Kings Langley is served by several government schools. Two primary schools are located in the suburb: Vardys Road Primary School on Vardys Road (established in 1959) and Kings Langley Public School (established in 1981) on Isaac Smith Parade. There is no high school in Kings Langley, but the suburb falls in the catchment area for St Andrews in Marayong, Patrician Brothers Blacktown, Nagle College, Blacktown Boys High School, Blacktown Girls High School and Seven Hills High School. Many parents in Kings Langley choose to have their children educated in nearby at Crestwood High School and Model Farms High School.

== Demographics ==
According to the of Population, there were 9,354 people in Kings Langley.

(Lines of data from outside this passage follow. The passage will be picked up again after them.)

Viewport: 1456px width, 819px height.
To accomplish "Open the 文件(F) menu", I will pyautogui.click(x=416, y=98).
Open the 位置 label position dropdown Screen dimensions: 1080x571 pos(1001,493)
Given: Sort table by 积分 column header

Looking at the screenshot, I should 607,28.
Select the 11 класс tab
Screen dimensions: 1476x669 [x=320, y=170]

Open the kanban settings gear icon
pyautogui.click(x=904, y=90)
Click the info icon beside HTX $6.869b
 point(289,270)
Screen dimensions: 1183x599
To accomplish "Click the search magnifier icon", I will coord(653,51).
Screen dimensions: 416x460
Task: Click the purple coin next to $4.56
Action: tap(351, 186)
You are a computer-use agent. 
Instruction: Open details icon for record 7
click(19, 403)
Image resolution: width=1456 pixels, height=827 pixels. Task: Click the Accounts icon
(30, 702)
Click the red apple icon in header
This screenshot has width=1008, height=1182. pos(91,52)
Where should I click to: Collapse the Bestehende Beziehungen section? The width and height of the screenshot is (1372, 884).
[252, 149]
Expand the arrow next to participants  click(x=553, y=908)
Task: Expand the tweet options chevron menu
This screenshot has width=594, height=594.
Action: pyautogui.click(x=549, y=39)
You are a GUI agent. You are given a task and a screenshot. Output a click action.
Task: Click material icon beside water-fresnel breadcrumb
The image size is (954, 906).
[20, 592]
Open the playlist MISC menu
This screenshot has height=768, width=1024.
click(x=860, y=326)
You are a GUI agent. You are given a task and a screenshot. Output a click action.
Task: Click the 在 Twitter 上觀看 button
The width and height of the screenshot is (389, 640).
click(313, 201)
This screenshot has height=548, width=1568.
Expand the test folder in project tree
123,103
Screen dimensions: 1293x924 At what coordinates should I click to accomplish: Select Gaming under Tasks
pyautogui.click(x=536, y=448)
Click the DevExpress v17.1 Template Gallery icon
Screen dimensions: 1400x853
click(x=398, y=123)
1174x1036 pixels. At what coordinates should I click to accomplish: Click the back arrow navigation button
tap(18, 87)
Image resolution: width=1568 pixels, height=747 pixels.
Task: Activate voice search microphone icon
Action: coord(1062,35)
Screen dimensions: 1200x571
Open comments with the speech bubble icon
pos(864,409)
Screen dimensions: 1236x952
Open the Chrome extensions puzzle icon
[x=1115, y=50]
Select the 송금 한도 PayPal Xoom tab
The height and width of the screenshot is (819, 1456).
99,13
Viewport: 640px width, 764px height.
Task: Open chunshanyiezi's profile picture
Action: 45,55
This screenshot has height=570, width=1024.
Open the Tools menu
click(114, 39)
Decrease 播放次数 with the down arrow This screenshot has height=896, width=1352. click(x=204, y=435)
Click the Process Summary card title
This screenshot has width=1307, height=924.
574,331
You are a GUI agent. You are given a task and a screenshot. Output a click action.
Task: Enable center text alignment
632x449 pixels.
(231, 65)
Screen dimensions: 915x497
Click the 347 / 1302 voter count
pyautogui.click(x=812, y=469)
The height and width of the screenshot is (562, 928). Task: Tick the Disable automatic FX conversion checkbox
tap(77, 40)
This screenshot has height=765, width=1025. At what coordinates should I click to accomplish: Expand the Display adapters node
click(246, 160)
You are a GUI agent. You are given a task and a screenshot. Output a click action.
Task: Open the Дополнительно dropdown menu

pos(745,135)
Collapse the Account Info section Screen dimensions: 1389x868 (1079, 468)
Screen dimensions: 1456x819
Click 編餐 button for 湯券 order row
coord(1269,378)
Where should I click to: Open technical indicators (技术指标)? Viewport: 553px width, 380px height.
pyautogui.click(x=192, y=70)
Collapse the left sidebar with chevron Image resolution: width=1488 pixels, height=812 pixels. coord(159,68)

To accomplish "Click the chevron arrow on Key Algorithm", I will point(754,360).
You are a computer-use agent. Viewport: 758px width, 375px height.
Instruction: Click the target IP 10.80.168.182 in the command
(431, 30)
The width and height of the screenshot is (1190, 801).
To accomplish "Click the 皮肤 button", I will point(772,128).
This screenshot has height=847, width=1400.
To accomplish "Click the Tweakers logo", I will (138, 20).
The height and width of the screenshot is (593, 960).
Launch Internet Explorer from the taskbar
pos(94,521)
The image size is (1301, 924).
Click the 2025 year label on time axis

- Aboriginal and Torres Strait Islander people made up 1.0% of the population.
- 69.8% of people were born in Australia. The next most common countries of birth were India 3.6%, England 3.0%, China 2.5%, New Zealand 1.6% and Philippines 1.0%.
- 73.5% of people spoke only English at home. Other languages spoken at home included Mandarin 3.2%, Cantonese 1.5%, Tamil 1.3%, Spanish 1.2% and Arabic 1.2%.
- The most common responses for religion were Catholic 29.7%, No Religion 27.0% and Anglican 14.7%.
- Unemployment was recorded at 3.8%.
- Median family income was $2,694 per week compared to the Australian median of $2,120.